Takeharu Kunimoto started his music career playing flat mandolin in a bluegrass group, but when he was 19, switched to roukyoku and the shamisen. ‘Roukyoku at the beginning of the century was the popular music of the day, it wasn’t traditional music as such. The songs though hadn’t changed, so I thought I had better bring roukyoku up to date, and play music that is for now.” he says. Although his parents were roukyoku performers, he wanted to teach himself and learnt from listening to tapes. “I then bought a rhythm machine and got an idea to start playing shamisen with rock music, I wanted to break the old image of shamisen (this he demonstrates by playing me on his shamisen a version of Deep Purple’s ‘Smoke on the Water’! ). I first played at a venue for roukyoku, but young people wouldn’t come, and even the older people got fewer and fewer. I didn’t know what to do, so I tried playing in usual live houses, and thought if I mixed in rock music perhaps young people would come.’
In the mid 90s, Kunimoto’s voice and shamisen was championed in some quarters as ‘Japan’s world music’ and he went to France to record an album, with African musicians including Ray Lema and Brice Wassy, and a few years later recorded another album in New York. He had already forged connections in New York by taking part there in a John Zorn production called ‘Wakamono’. “I’ve always liked the comedy aspect of roukyoku, it’s not just singing but a performance, a bit like acting. In New York, people couldn’t understand what I said, but their reaction was somehow very natural, whereas a Japanese audience seems to have forgotten how to express their feelings naturally. There are certain call and response patterns that audiences in Japan are unsure about, so now I teach the responses. Everybody then feels they can join in, and that helps to bridge the gap between me and the audience.”

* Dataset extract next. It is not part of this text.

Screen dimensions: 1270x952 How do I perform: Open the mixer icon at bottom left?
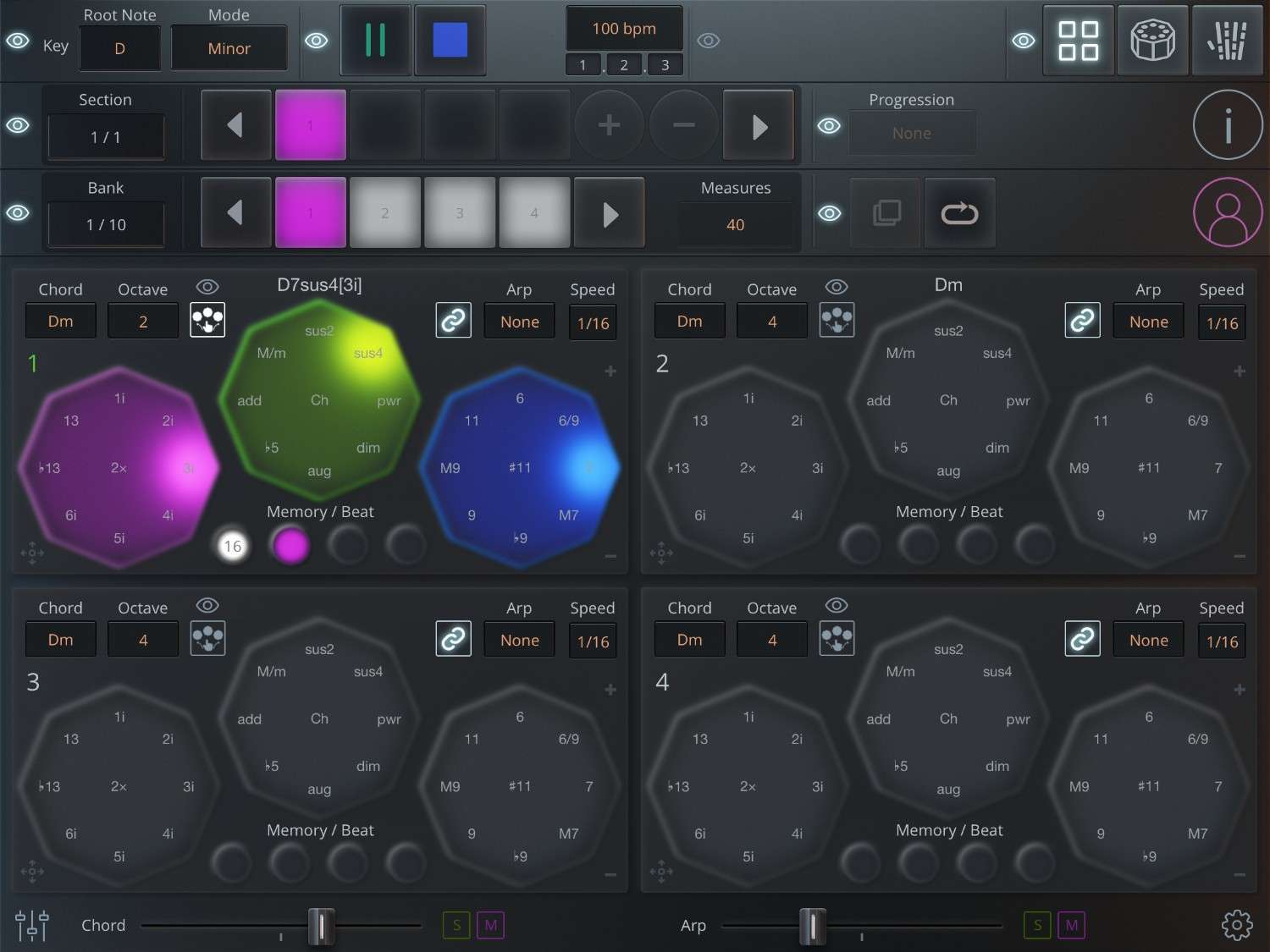tap(31, 925)
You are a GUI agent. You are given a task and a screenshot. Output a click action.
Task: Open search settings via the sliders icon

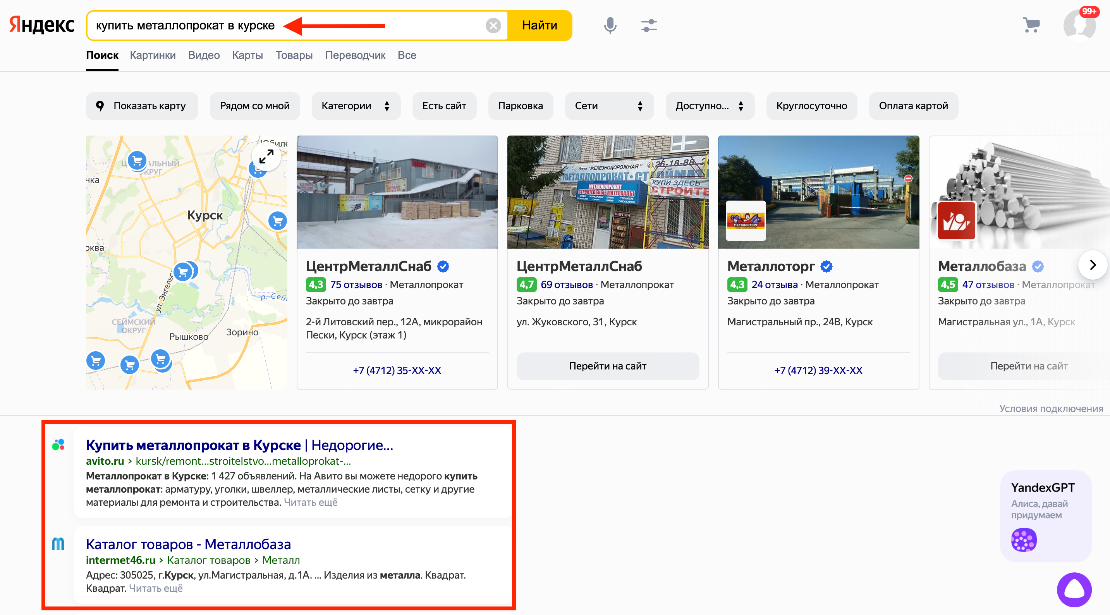point(648,25)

Kunimoto’s voice has been much in demand for television commercials, while his acting talents have earned him a part in the NHK period drama ‘Genroku Ryoran’. An effervescent and charismatic character, inevitably his shows are punctuated by his own unique brand of humor. Though mixing in rock and other music such as blues and boogie into his music, Kunimoto is still keen to perform the older roukyoku repertoire and has earned two awards from the National Theater of Japan. “Those songs have funny stories and news from the time, so I want young people to know about that too. I just don’t want them to have an image of roukyoku as an old classical tradition.”